■ Exercise: Swap every "column header" in the listing below for "column title", and reproduce everything else unchanged.

■ Data excerpts:
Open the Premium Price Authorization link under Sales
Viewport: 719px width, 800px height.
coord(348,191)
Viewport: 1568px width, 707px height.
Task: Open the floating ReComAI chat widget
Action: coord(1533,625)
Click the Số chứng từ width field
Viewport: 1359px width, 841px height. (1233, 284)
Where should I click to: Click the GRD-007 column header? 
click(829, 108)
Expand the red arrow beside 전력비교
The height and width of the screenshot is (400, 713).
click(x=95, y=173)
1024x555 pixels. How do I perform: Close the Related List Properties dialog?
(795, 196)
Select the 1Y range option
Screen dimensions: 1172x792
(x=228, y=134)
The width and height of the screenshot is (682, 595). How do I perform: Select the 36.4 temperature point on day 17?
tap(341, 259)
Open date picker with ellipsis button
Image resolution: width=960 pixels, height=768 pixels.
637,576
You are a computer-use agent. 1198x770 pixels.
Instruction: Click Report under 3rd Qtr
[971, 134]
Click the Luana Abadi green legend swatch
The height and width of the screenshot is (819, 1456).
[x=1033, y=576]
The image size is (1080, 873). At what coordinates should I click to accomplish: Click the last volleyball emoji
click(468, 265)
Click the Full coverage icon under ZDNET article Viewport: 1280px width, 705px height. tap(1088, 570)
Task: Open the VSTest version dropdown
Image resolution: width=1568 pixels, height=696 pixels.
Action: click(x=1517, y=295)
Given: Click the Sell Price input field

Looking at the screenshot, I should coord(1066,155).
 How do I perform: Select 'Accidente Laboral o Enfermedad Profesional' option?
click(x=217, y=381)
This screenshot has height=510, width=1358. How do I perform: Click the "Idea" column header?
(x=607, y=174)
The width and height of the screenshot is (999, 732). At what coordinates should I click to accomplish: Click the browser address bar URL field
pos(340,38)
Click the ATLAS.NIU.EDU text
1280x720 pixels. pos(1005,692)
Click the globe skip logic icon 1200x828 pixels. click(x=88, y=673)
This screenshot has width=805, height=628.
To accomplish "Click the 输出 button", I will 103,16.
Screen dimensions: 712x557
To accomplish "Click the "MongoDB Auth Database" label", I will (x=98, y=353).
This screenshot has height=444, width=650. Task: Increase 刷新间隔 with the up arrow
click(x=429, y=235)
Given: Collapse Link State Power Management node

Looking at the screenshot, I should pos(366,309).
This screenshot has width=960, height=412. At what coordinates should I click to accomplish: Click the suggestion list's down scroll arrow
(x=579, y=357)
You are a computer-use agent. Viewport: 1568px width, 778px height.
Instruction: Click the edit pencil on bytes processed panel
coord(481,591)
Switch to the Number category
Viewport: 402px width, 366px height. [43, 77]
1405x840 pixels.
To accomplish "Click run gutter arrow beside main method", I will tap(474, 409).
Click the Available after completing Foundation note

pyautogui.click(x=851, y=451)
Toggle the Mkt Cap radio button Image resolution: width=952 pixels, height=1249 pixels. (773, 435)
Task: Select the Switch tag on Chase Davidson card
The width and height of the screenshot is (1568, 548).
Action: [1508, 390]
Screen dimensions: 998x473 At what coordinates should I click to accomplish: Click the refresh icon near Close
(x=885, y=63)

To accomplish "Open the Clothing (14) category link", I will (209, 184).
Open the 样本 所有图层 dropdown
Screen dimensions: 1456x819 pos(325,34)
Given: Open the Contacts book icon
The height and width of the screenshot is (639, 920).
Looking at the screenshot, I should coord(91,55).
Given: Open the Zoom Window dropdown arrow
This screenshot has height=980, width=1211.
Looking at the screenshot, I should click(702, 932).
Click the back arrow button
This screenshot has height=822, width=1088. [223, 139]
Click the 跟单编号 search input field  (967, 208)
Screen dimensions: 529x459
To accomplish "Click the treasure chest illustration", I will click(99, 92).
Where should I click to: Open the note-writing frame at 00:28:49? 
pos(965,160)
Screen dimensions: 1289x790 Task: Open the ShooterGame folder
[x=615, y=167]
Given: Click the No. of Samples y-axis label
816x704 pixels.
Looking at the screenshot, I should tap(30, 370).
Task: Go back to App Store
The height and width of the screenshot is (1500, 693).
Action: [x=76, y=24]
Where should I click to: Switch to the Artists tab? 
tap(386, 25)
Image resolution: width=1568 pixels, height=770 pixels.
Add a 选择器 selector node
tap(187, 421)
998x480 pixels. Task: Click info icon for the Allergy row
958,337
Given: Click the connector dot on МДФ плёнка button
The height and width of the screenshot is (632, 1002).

■ Worked solution:
Open the Premium Price Authorization link under Sales
Viewport: 719px width, 800px height.
coord(348,191)
Viewport: 1568px width, 707px height.
Task: Open the floating ReComAI chat widget
Action: coord(1533,625)
Click the Số chứng từ width field
Viewport: 1359px width, 841px height. (1233, 284)
Where should I click to: Click the GRD-007 column title? 
click(829, 108)
Expand the red arrow beside 전력비교
The height and width of the screenshot is (400, 713).
click(x=95, y=173)
1024x555 pixels. How do I perform: Close the Related List Properties dialog?
(795, 196)
Select the 1Y range option
Screen dimensions: 1172x792
(x=228, y=134)
The width and height of the screenshot is (682, 595). How do I perform: Select the 36.4 temperature point on day 17?
tap(341, 259)
Open date picker with ellipsis button
Image resolution: width=960 pixels, height=768 pixels.
637,576
You are a computer-use agent. 1198x770 pixels.
Instruction: Click Report under 3rd Qtr
[971, 134]
Click the Luana Abadi green legend swatch
The height and width of the screenshot is (819, 1456).
[x=1033, y=576]
The image size is (1080, 873). At what coordinates should I click to accomplish: Click the last volleyball emoji
click(468, 265)
Click the Full coverage icon under ZDNET article Viewport: 1280px width, 705px height. tap(1088, 570)
Task: Open the VSTest version dropdown
Image resolution: width=1568 pixels, height=696 pixels.
Action: click(x=1517, y=295)
Given: Click the Sell Price input field

Looking at the screenshot, I should coord(1066,155).
 How do I perform: Select 'Accidente Laboral o Enfermedad Profesional' option?
click(x=217, y=381)
This screenshot has height=510, width=1358. How do I perform: Click the "Idea" column title?
(x=607, y=174)
The width and height of the screenshot is (999, 732). At what coordinates should I click to accomplish: Click the browser address bar URL field
pos(340,38)
Click the ATLAS.NIU.EDU text
1280x720 pixels. pos(1005,692)
Click the globe skip logic icon 1200x828 pixels. click(x=88, y=673)
This screenshot has width=805, height=628.
To accomplish "Click the 输出 button", I will 103,16.
Screen dimensions: 712x557
To accomplish "Click the "MongoDB Auth Database" label", I will (x=98, y=353).
This screenshot has height=444, width=650. Task: Increase 刷新间隔 with the up arrow
click(x=429, y=235)
Given: Collapse Link State Power Management node

Looking at the screenshot, I should pos(366,309).
This screenshot has width=960, height=412. At what coordinates should I click to accomplish: Click the suggestion list's down scroll arrow
(x=579, y=357)
You are a computer-use agent. Viewport: 1568px width, 778px height.
Instruction: Click the edit pencil on bytes processed panel
coord(481,591)
Switch to the Number category
Viewport: 402px width, 366px height. [43, 77]
1405x840 pixels.
To accomplish "Click run gutter arrow beside main method", I will tap(474, 409).
Click the Available after completing Foundation note

pyautogui.click(x=851, y=451)
Toggle the Mkt Cap radio button Image resolution: width=952 pixels, height=1249 pixels. (773, 435)
Task: Select the Switch tag on Chase Davidson card
The width and height of the screenshot is (1568, 548).
Action: [1508, 390]
Screen dimensions: 998x473 At what coordinates should I click to accomplish: Click the refresh icon near Close
(x=885, y=63)

To accomplish "Open the Clothing (14) category link", I will (209, 184).
Open the 样本 所有图层 dropdown
Screen dimensions: 1456x819 pos(325,34)
Given: Open the Contacts book icon
The height and width of the screenshot is (639, 920).
Looking at the screenshot, I should coord(91,55).
Given: Open the Zoom Window dropdown arrow
This screenshot has height=980, width=1211.
Looking at the screenshot, I should click(702, 932).
Click the back arrow button
This screenshot has height=822, width=1088. [223, 139]
Click the 跟单编号 search input field  (967, 208)
Screen dimensions: 529x459
To accomplish "Click the treasure chest illustration", I will click(99, 92).
Where should I click to: Open the note-writing frame at 00:28:49? 
pos(965,160)
Screen dimensions: 1289x790 Task: Open the ShooterGame folder
[x=615, y=167]
Given: Click the No. of Samples y-axis label
816x704 pixels.
Looking at the screenshot, I should tap(30, 370).
Task: Go back to App Store
The height and width of the screenshot is (1500, 693).
Action: [x=76, y=24]
Where should I click to: Switch to the Artists tab? 
tap(386, 25)
Image resolution: width=1568 pixels, height=770 pixels.
Add a 选择器 selector node
tap(187, 421)
998x480 pixels. Task: Click info icon for the Allergy row
958,337
Given: Click the connector dot on МДФ плёнка button
The height and width of the screenshot is (632, 1002).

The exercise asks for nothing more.